Jean Henrique Costa*
Universidade do Estado do Rio Grande do Norte (UERN), Brasil
prof.jeanhenriquecosta@gmail.comResumo
Este curto ensaio tem por objetivo realizar a apreciação crítica de um texto abertamente opinativo produzido por um ex-senador da República. O posicionamento do parlamentar foi sumariamente valorativo, no sentido de não exprimir busca por objetividade, mas sim reproduzir uma particular visão de mundo. Por se tratar da vaga opinião de um “homem da política” – também empresário –, aproveito para escrever em primeira pessoa do singular, tornando o texto mais leve e acessível.
Palavras-chave: lazer; tempo livre; economia; feriados.
Abstract
This short essay aims to carry out the critic appreciation of an openly opinative text produced by a former Senator of the Republic. The position of the parlamentarian was summarilly evaluating, in the order of not expressing a search for objectivity, but rather to reproduce a particular world perspective. Because it is the vague opinion of a "politic man" - also businessman -, I take advantage to write in first person singular, making the text lighter and more accessible.
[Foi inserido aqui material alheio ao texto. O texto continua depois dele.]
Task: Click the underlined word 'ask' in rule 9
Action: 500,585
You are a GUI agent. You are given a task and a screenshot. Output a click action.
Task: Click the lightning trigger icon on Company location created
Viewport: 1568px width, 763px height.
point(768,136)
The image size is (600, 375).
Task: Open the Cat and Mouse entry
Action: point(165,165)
Keywords: leisure; spare time; economy; holidays.
Para citar este artículo puede utilizar el siguiente formato:
Jean Henrique Costa (2017): “Ocio improdutivo ou lazer subversivo? crítica da economia política do tempo livre socialmente produtivo”, Revista Contribuciones a las Ciencias Sociales, (octubre-diciembre 2017). En línea:
http://www.eumed.net/rev/cccss/2017/04/critica-economia-politica.html
http://hdl.handle.net/20.500.11763/cccss1704critica-economia-politica
Revirando arquivos pessoais e documentos guardados, conservados às vezes por zelo, às vezes pela compulsão por arquivamento de papel, eis que encontro uma breve coletânea de textos curtos, de finalidade partidária, editada pelo antigo Partido da Frente Liberal (PFL), hoje Democratas (DEM). Perto de descartar aquele material até então sem uso, percebo um pequeno escrito, de duas páginas, intitulado LAZER PERIGOSO, de autoria do empresário e ex-senador – por Brasília – Lindberg Aziz Cury (recém falecido em 2016).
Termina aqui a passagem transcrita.